**REQUIRED ACTIONS**
A) Answer these from the Zero Racers passage:
(i) For which console was the game planned exclusively?
(ii) How many tracks does the game have, and how are they grouped?
(iii) Why was the game shelved?
B) Decide whether each statement agrees with the Zero Racers passage, and back each yes or no with the passage's own words:
(i) The game would have been the first F-Zero installment with 3D graphics.
(ii) Players pick from six characters.
(iii) The game was never finished.
C) Carry the Zero Racers passage forward from its final sentence.

**TEXT SEGMENT**
* * * * * * * * *

Zero Racers is an unreleased racing video game that was in development and planned to be published by Nintendo on a scheduled 1996 release date exclusively for the Virtual Boy. Had it been released prior to cancellation, it would have become the first F-Zero installment to have featured 3D graphics. In the game, players can choose between one of four characters, each with their respective hovercar and race against AI-controlled characters in fifteen tracks divided into three leagues. The title was previewed in video game magazines but it was ultimately shelved due to the failure of the Virtual Boy itself, despite being completed for release.

* * * * * * * * *

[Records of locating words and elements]
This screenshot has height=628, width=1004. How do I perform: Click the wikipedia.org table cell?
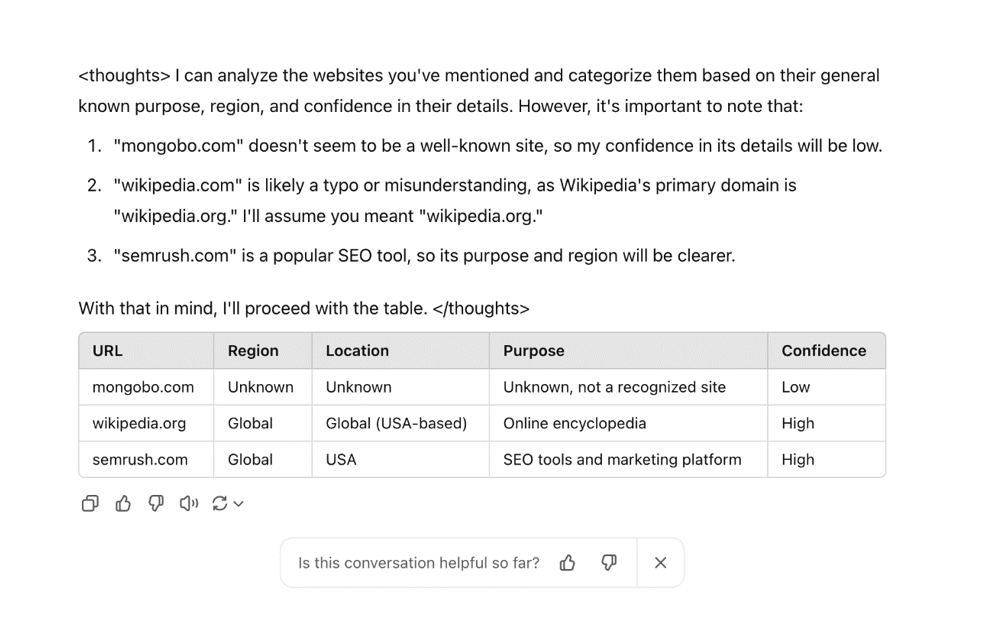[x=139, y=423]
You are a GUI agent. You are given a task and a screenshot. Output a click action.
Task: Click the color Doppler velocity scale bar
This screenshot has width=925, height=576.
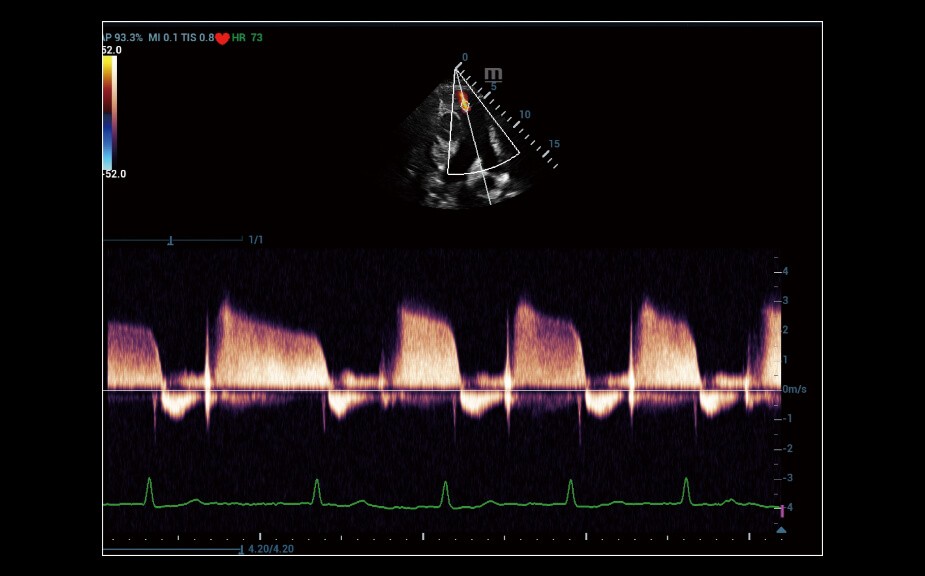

* * * * * * * * *

**ANSWERS PER TASK**
A)
(i) The Virtual Boy.
(ii) Fifteen tracks, divided into three leagues.
(iii) Because of the failure of the Virtual Boy itself.

B)
(i) Yes: "it would have become the first F-Zero installment to have featured 3D graphics."
(ii) No: "players can choose between one of four characters."
(iii) No: "despite being completed for release."

C)
Gameplay 

Zero Racers is a futuristic racing game where players compete in a high-speed racing tournament. There are four F-Zero characters that have their own selectable vehicle along with its unique performance abilities. The objective is to beat opponents to the finish while avoiding hazards that damage the players' vehicle. Each machine has a power meter, serving as measurement of the machine's durability; it decreases when the machine collides with the side of the track or another vehicle. Energy is replenished by driving over pit areas placed along the home straight or nearby. Gameplay differs with one important point from its predecessor and all F-Zero games released afterwards in that the vehicles race in all three dimensions in tunnels.

A race in Zero Racers consists of a set lap number around the track. The player must complete each lap in a successively higher place to avoid disqualification from the race. For each lap completed, the player is rewarded with an approximate speed boost called "Rapid" and a number of points determined by place. An on-screen display is shown to indicate that a boost can be used; however, the player is limited to saving up to three at a time. If a certain number of points are accumulated, an "extra machine" is acquired that gives the player another chance to retry the course.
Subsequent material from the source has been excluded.